Systematic technical levers:

  • Server rendering (SSR / SSG / ISR): no key content hidden in the client DOM. Metadata (title, description, canonical, hreflang, Open Graph) is injected into the server-rendered <head>.
  • Semantic HTML: hierarchical headings, properly structured <ul>/<ol> lists, ARIA landmarks, alt attributes on all meaningful images. This is not just accessibility - it is also what LLMs parse to understand page structure.
  • Core Web Vitals: LCP below 2.5 s, CLS below 0.1, INP below 200 ms. Measured continuously on key pages via Lighthouse CI integrated into the GitLab CI/CD pipeline.
  • Sitemaps and robots.txt: dynamically generated sitemaps, robot policies tuned per bot type (GPTBot, ClaudeBot, PerplexityBot, Google-Extended).
  • Redirects and canonicals: a documented redirect plan (301/410) deployed via SEOPress Pro or middleware configuration, systematically validated with a Googlebot UA curl before going live.
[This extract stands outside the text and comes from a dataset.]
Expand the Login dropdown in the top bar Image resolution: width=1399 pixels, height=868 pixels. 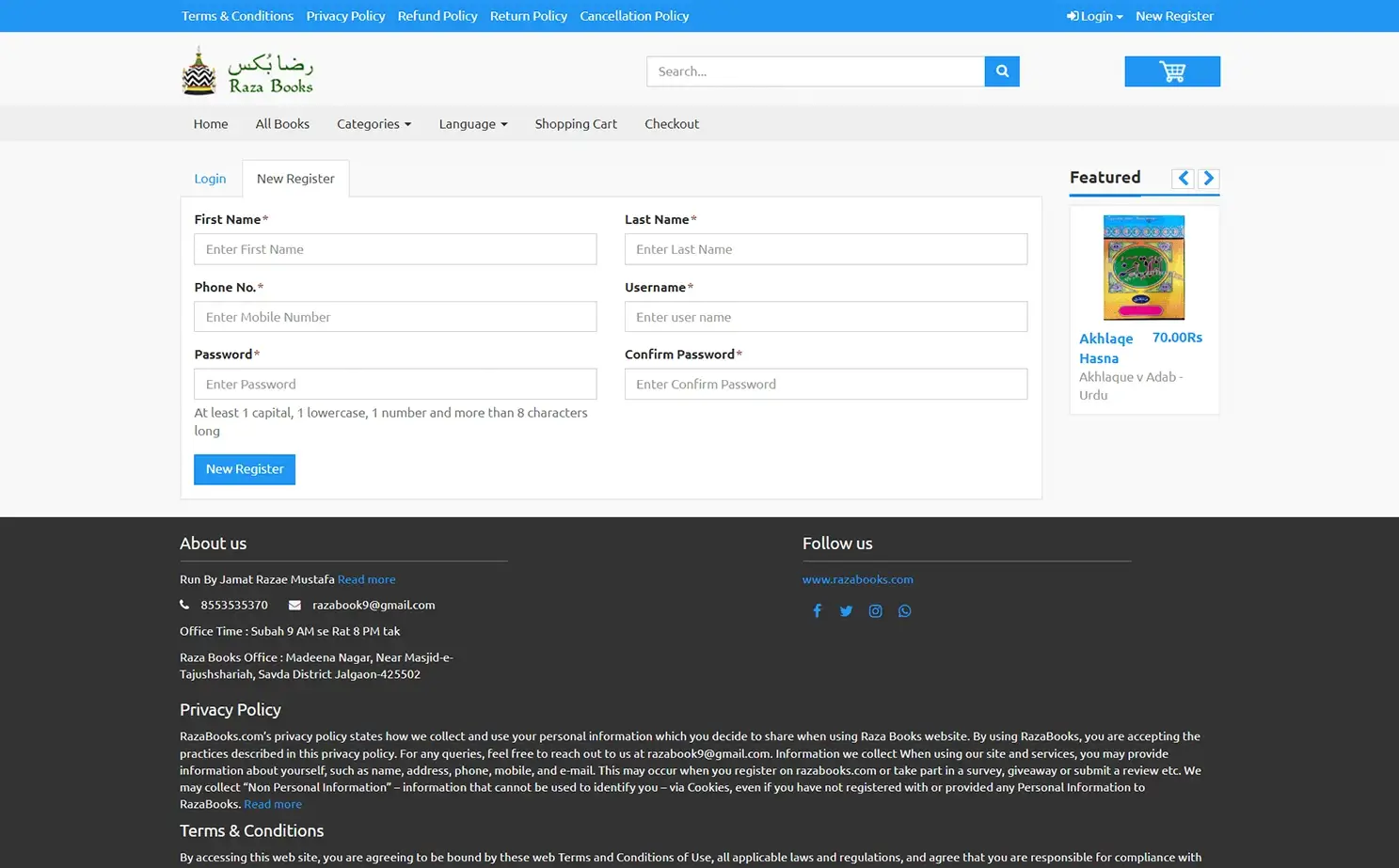(1093, 16)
GEO - Generative Engine Optimization

GEO builds on the same HTML as SEO, adding signals that LLMs value:

  • schema.org JSON-LD: every page type gets appropriate schemas (Article, FAQPage, Product/Offer, Organization, BreadcrumbList, MedicalCondition where relevant). Schemas are generated server-side and injected into the <head> as <script type="application/ld+json">.
  • llms.txt and ai.txt files: declarations of content authorised for AI bots, editorial credibility signals.
  • Reference content: LLMs cite authoritative sources on a topic. We structure content to answer questions directly - not only to appear in results.
  • Clear source attribution: brand name, authors, dates, Organization schema.org with sameAs pointing to Wikipedia/Wikidata where relevant.

What this means for your CIO

  • No SEO vendor lock-in: all redirect rules and JSON-LD schemas live in the codebase and CMS, not in a proprietary third-party tool.
  • Built-in CI/CD: Lighthouse CI blocks a build if the LCP exceeds the target threshold. Performance regressions never reach production.
  • GEO measurement: periodic tests on Perplexity, ChatGPT and Claude using a fixed query corpus, tracking citation rank over time.
  • Measurable gains: Google Search Console rankings, Core Web Vitals via Search Console and RUM, LLM citation rate before and after.